:: Exercise materials

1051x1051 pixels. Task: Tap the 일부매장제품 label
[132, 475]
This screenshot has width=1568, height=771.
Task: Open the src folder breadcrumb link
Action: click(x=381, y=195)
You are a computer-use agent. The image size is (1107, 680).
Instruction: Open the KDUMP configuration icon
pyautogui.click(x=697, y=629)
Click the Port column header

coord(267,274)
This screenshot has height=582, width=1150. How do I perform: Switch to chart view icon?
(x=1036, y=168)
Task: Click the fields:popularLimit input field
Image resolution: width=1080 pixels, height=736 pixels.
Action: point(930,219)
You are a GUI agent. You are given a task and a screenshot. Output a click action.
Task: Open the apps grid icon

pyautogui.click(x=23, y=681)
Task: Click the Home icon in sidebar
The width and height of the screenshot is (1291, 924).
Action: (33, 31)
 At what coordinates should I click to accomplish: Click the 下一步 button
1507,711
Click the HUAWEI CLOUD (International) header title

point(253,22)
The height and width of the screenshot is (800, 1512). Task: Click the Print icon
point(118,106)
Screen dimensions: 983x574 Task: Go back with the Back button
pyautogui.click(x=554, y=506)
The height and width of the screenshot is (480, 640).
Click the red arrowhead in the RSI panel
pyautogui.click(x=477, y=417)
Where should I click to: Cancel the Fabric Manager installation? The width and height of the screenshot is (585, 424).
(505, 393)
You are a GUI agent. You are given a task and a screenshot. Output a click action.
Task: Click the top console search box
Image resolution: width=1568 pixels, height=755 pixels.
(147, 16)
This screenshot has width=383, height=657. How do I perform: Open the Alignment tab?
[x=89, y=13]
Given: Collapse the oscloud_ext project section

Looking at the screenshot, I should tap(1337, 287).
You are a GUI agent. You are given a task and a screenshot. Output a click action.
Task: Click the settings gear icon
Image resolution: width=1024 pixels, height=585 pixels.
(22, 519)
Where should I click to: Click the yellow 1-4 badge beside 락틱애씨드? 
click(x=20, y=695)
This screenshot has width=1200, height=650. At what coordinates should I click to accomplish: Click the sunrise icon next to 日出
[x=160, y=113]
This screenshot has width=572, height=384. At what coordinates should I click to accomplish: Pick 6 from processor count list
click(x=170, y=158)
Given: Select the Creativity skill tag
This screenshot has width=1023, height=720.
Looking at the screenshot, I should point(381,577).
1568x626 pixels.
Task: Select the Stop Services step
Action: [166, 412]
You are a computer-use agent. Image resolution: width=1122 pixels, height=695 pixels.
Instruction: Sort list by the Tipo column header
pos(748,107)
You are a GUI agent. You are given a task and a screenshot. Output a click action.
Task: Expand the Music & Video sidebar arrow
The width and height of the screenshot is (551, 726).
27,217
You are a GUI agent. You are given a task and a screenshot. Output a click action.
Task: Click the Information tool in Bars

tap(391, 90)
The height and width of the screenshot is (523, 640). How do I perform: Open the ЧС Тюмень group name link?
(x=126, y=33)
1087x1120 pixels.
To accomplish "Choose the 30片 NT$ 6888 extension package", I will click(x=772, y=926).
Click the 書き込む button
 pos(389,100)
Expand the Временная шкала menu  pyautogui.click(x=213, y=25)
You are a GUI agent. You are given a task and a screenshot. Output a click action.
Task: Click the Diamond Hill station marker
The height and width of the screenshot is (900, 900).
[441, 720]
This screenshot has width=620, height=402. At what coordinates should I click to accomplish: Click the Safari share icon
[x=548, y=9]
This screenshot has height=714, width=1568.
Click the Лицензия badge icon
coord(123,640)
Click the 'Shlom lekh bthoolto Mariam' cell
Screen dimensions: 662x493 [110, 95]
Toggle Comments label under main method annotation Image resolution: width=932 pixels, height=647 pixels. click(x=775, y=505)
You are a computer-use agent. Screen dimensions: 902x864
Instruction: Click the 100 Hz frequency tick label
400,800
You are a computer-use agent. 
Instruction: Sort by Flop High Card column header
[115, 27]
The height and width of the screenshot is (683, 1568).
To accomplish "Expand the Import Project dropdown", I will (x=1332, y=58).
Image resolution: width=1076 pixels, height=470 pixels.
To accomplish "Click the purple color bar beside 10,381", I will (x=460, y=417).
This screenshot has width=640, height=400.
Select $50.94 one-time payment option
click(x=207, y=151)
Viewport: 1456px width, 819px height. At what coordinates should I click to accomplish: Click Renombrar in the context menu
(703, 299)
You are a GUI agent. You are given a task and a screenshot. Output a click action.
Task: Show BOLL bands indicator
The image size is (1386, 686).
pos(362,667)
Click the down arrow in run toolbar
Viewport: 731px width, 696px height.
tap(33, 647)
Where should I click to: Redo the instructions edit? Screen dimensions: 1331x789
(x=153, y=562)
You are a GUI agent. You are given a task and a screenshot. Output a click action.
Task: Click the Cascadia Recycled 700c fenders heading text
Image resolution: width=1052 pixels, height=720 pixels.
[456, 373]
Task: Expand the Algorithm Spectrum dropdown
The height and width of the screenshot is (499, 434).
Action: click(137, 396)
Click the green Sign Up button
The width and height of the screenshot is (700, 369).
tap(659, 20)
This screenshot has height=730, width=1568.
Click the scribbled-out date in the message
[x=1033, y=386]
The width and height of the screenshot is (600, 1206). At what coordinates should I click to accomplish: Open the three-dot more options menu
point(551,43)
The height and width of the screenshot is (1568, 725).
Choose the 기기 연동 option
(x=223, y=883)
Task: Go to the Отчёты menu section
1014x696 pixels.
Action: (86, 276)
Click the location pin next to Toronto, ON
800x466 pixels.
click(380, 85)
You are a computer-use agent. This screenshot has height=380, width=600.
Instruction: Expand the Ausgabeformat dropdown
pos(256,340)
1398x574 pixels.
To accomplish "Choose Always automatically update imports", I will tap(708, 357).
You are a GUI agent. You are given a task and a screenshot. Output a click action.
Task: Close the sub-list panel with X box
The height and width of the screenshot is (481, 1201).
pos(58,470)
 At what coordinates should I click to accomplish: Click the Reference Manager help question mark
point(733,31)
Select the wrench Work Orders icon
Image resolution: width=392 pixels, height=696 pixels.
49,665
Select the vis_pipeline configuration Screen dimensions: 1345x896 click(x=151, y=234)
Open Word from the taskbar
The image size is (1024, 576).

::::

• Task to complete: What is the number of lines in the entries above that contain the string "computer"? Reply with the number and nothing more.

• Answer space: 5